• Ziele:
1) Nenne alle Arten von Basiswerten, die im Textabschnitt über Zertifikate aufgezählt werden.
2) Schreib den Textabschnitt über Zertifikate von „Ein Million verschiedene“ bis „oder Rohstoffe sein.“ wortgetreu ab.

• Textabschnitt:
Ein Million verschiedene Zertifikate und Optionsscheine werden derzeit an deutschen Börsen angeboten. Zertifikate sind künstliche Anlagepapiere, deren Kurs von der Entwicklung eines Basiswerts abhängt. Basiswerte können Aktien, Indizes, Währungen, Anleihen oder Rohstoffe sein.
Im Wechselspiel zwischen Zertifikat und Basis liegt der Sinn oder Unsinn dieser Papiere. Warum soll man ein Kunstprodukt (Zertifikat auf eine Aktie) kaufen, wenn man ohne Probleme den echten Basiswert (die Aktie) bekommt? Die Frage stellt sich umso mehr, weil bei ihnen ein neuer Teilnehmer ins Spiel kommt: die Emissionsbank, die Gebühren kassiert – und im schlimmsten Fall, wie bei der Zertifikatebank Lehman, pleitegehen kann.
"Für private Anleger sind Zertifikate dann interessant, wenn sich mit ihnen Investmentszenarien umsetzen lassen, die mit Aktien oder Anleihen nicht oder nur mit großem Aufwand möglich wären", sagt Dieter Lendle, Vorstand des Frankfurter Zertifikateberaters Anlagematrix. Nur wenn Zertifikate einen Mehrwert bieten, wenn sie etwa einen Trend investierbar machen, ihn verstärken oder Wetten gegen ihn ermöglichen, ist ihr Einsatz für Anleger sinnvoll. Bei den folgenden Papieren ist dies der Fall.
Wende mit Zinsen
Mehr als drei Jahrzehnte sind die Zinsen gesunken. Für Bundesanleihen ging die durchschnittliche Rendite von über elf Prozent auf weniger als ein Prozent zurück. Schuld sind die Notenbanken. Von direkten Zinssenkungen bis zu Käufen maroder Staatsanleihen nutzen sie alle Mittel, die Renditen am Boden zu halten und angeschlagenen Staaten so Zinszahlungen und Schuldentilgung zu erleichtern.

• Gespeicherte Datensätze:
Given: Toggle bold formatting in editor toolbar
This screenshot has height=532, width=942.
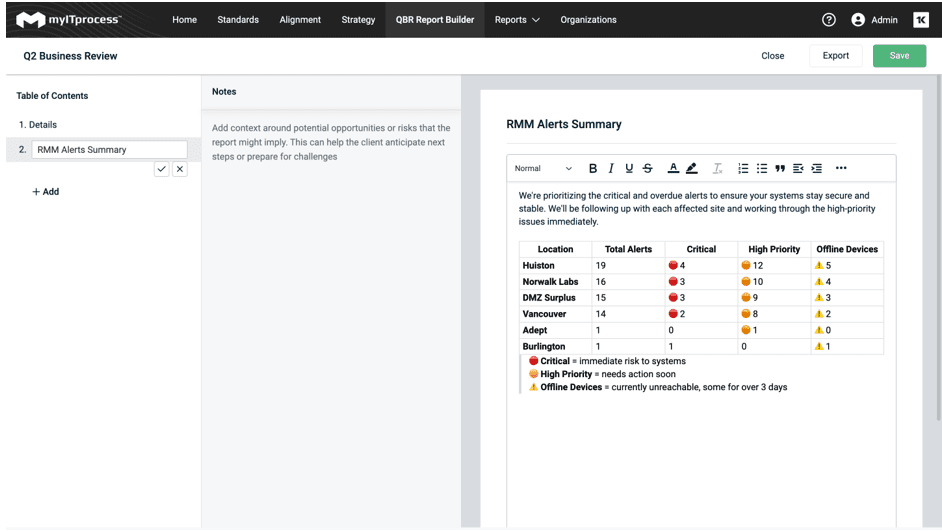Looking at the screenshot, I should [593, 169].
==
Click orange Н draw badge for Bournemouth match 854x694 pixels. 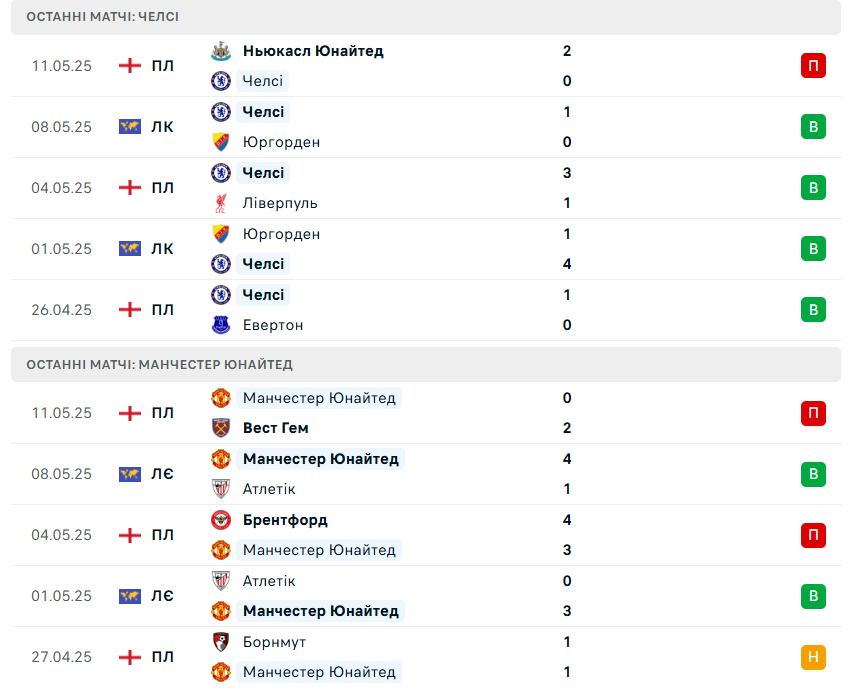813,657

• Erwartete Antworten:
1) Aktien, Indizes, Währungen, Anleihen, Rohstoffe

2)
Ein Million verschiedene Zertifikate und Optionsscheine werden derzeit an deutschen Börsen angeboten. Zertifikate sind künstliche Anlagepapiere, deren Kurs von der Entwicklung eines Basiswerts abhängt. Basiswerte können Aktien, Indizes, Währungen, Anleihen oder Rohstoffe sein.